* What is required *
All lines holding the string "agent" should be copied from the data below.

Start of Data extracts

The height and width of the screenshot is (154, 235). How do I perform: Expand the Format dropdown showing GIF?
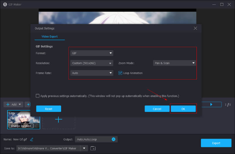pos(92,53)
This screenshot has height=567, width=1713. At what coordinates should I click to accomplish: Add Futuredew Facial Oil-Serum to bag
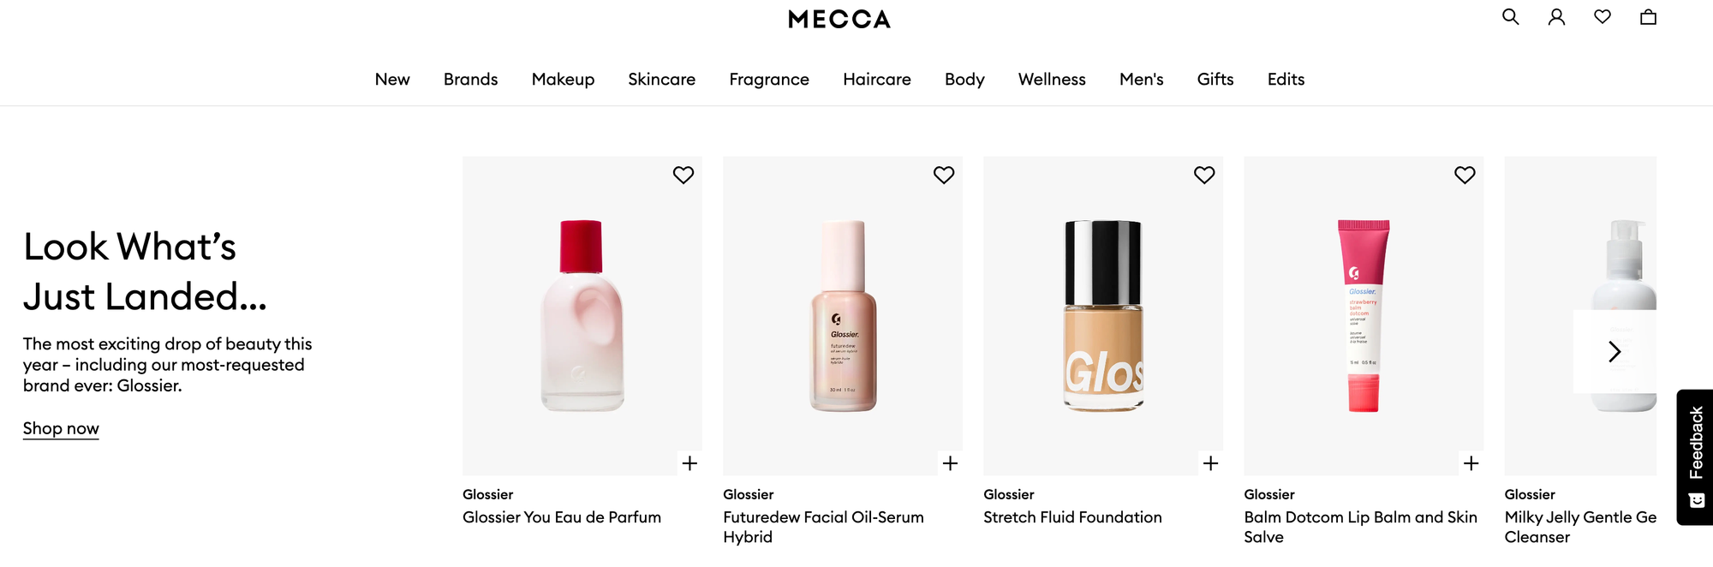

End of Data extracts
Start of Data extracts

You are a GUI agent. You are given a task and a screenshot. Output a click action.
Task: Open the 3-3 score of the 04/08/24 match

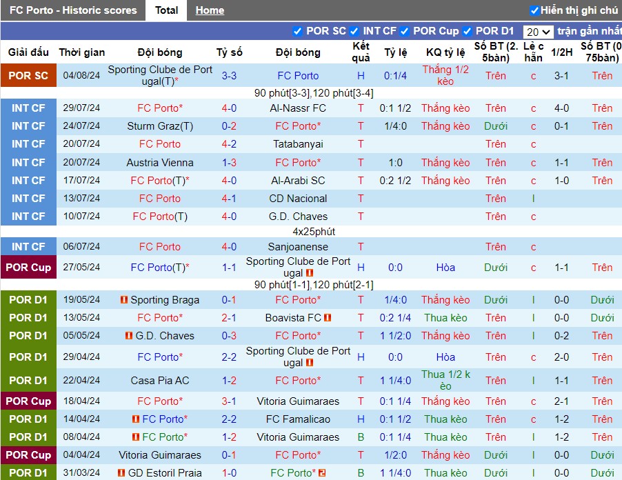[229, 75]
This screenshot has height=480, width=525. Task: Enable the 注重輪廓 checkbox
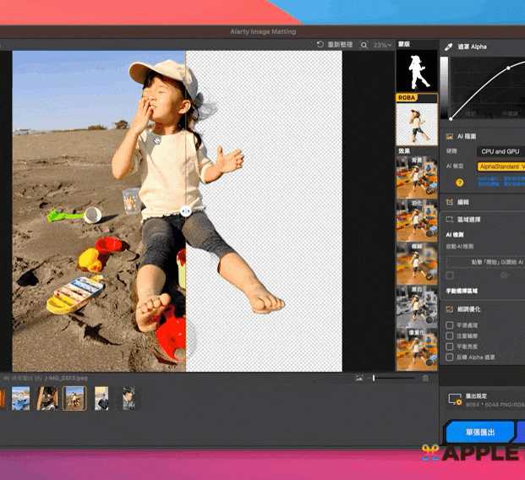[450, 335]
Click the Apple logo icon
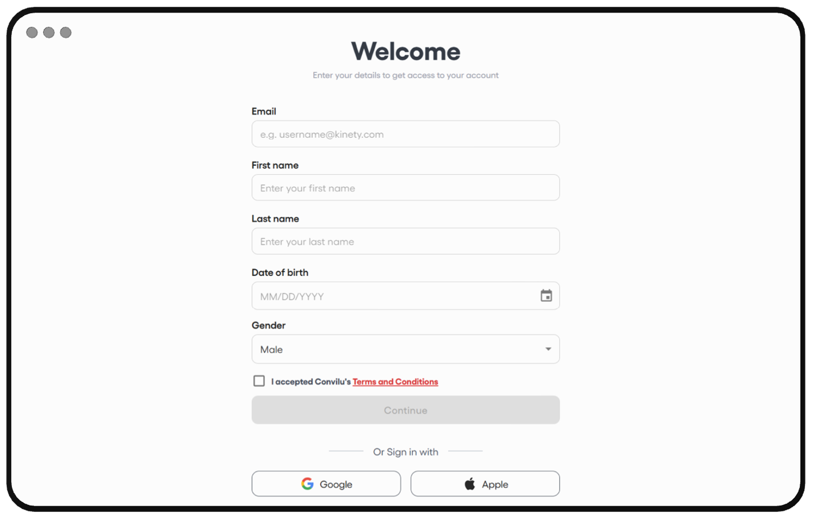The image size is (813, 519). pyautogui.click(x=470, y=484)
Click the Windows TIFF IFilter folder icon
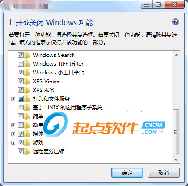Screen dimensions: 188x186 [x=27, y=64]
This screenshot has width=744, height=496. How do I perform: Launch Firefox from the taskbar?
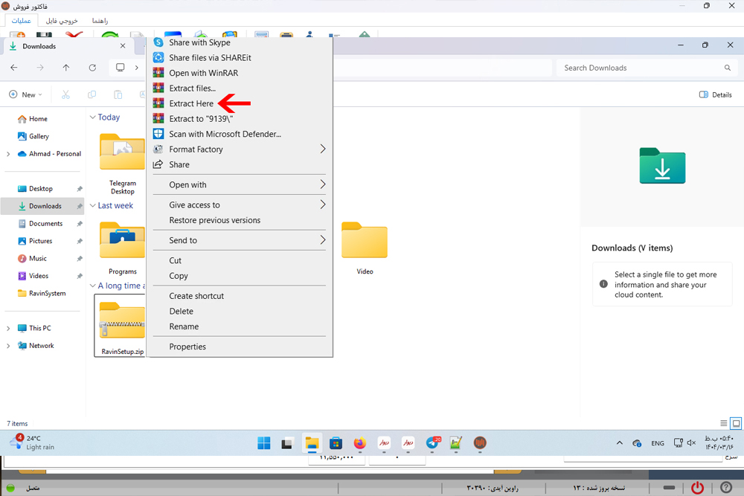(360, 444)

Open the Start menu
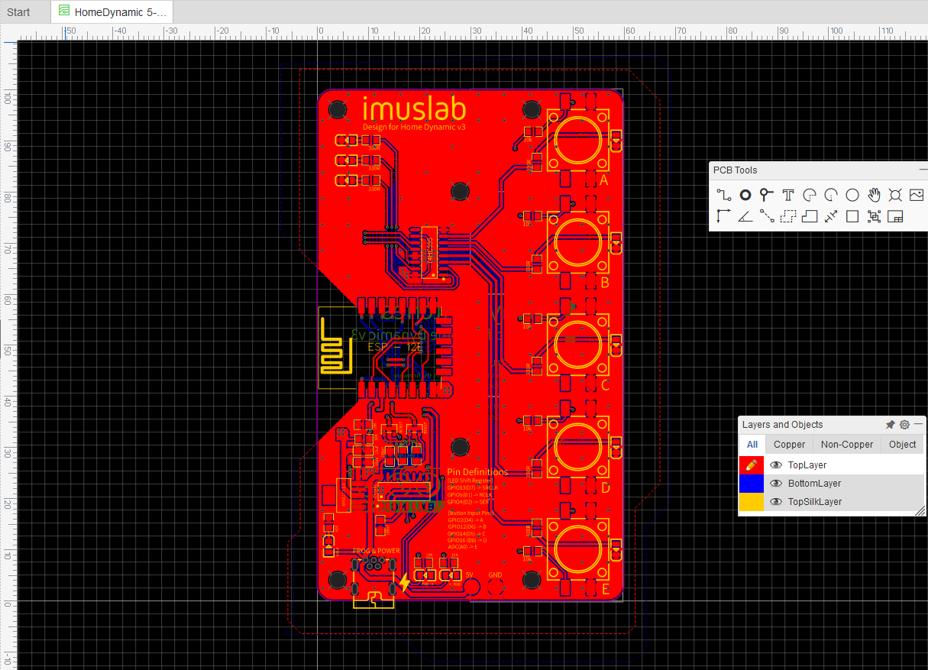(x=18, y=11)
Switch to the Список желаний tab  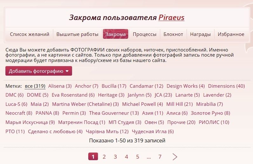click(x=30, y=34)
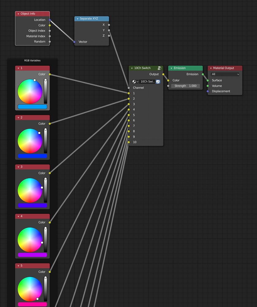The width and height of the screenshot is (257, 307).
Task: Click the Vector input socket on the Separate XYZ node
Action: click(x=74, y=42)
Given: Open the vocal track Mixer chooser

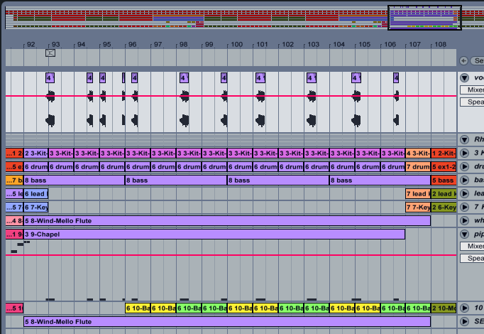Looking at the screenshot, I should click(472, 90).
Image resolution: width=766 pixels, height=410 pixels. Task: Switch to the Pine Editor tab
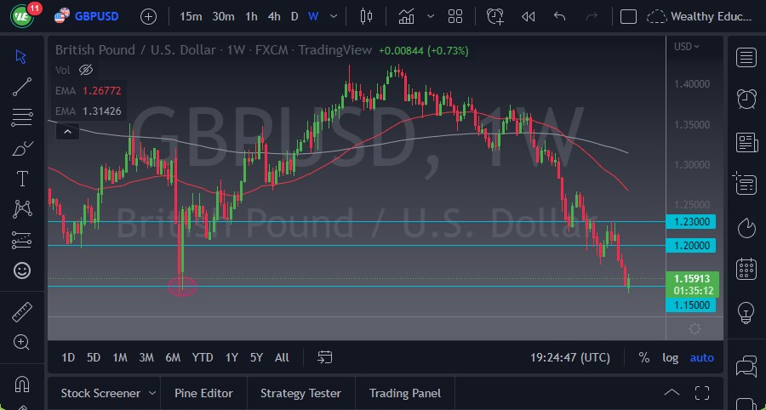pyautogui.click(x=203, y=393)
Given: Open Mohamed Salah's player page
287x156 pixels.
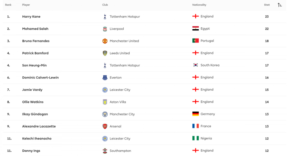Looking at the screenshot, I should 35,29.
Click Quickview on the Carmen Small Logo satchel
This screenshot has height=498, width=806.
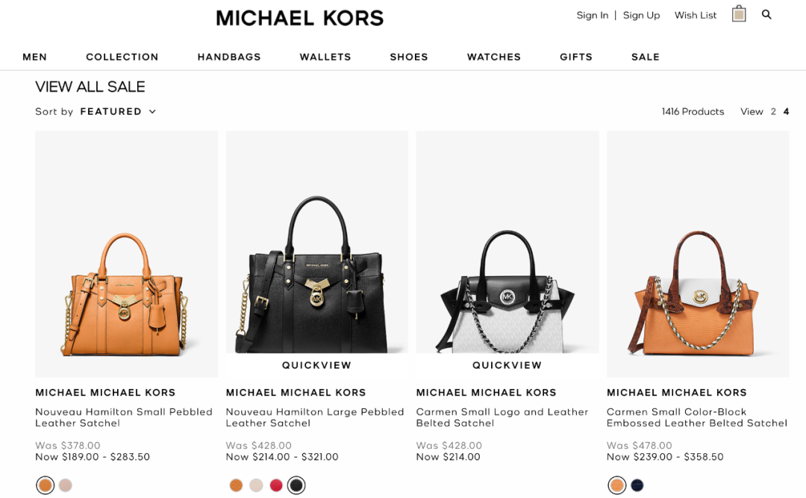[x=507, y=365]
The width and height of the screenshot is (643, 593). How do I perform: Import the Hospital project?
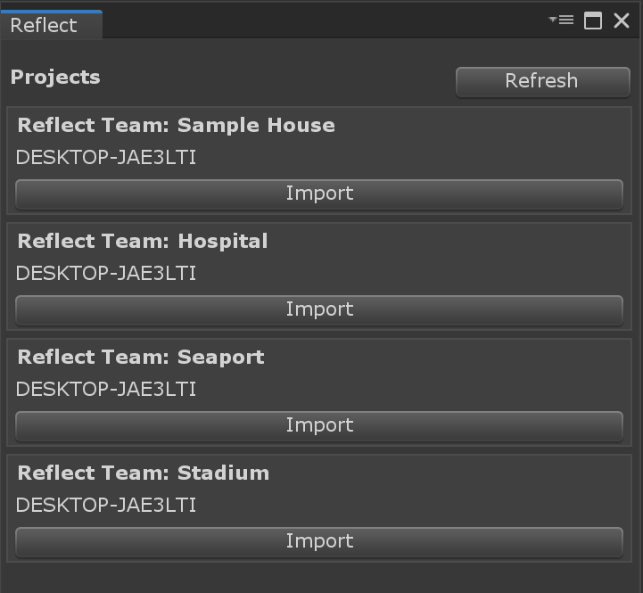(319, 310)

End of Data extracts
Start of Data extracts

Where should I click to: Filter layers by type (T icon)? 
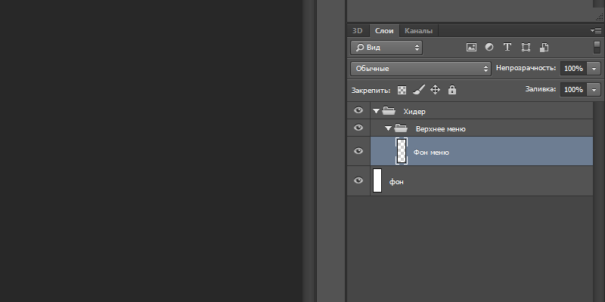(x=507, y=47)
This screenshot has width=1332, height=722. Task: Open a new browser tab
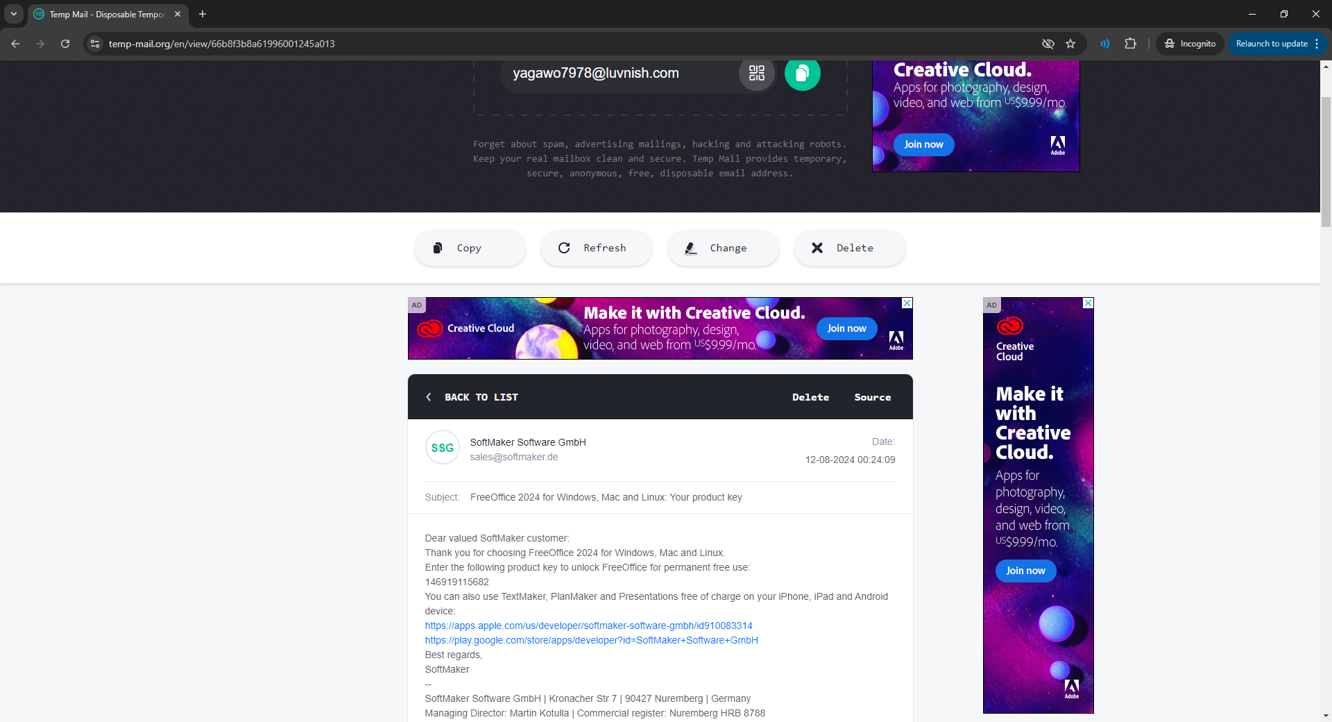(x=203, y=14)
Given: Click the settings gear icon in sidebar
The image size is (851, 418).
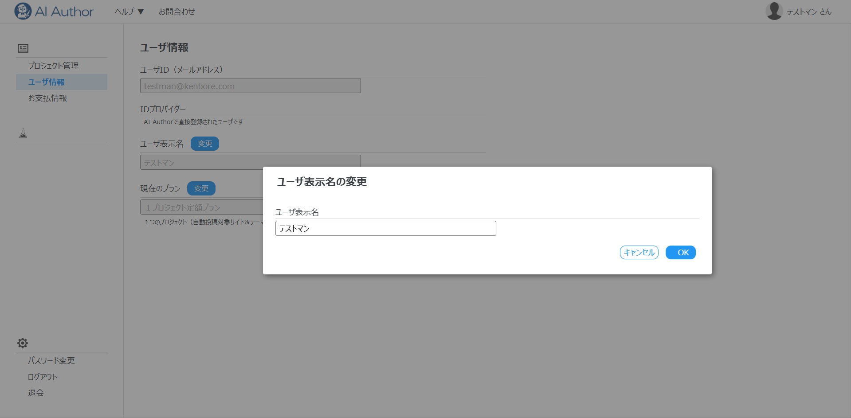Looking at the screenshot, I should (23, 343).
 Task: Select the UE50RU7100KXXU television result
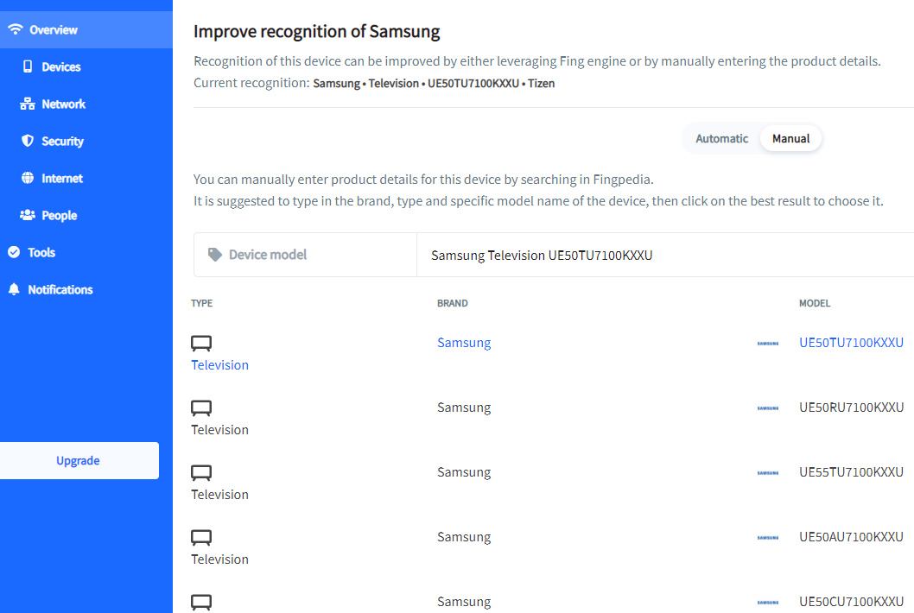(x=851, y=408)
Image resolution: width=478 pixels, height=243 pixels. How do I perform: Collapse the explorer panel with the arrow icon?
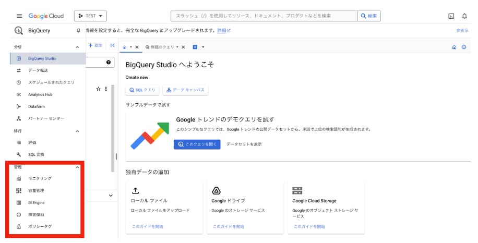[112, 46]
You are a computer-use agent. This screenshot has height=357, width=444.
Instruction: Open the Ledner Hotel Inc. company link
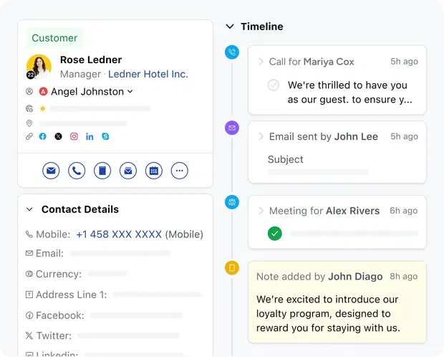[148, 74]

End of Data extracts

* Answer area *
You are a GUI agent. You are given a task and a screenshot. Output a click action.
You are a computer-use agent. This screenshot has height=357, width=444.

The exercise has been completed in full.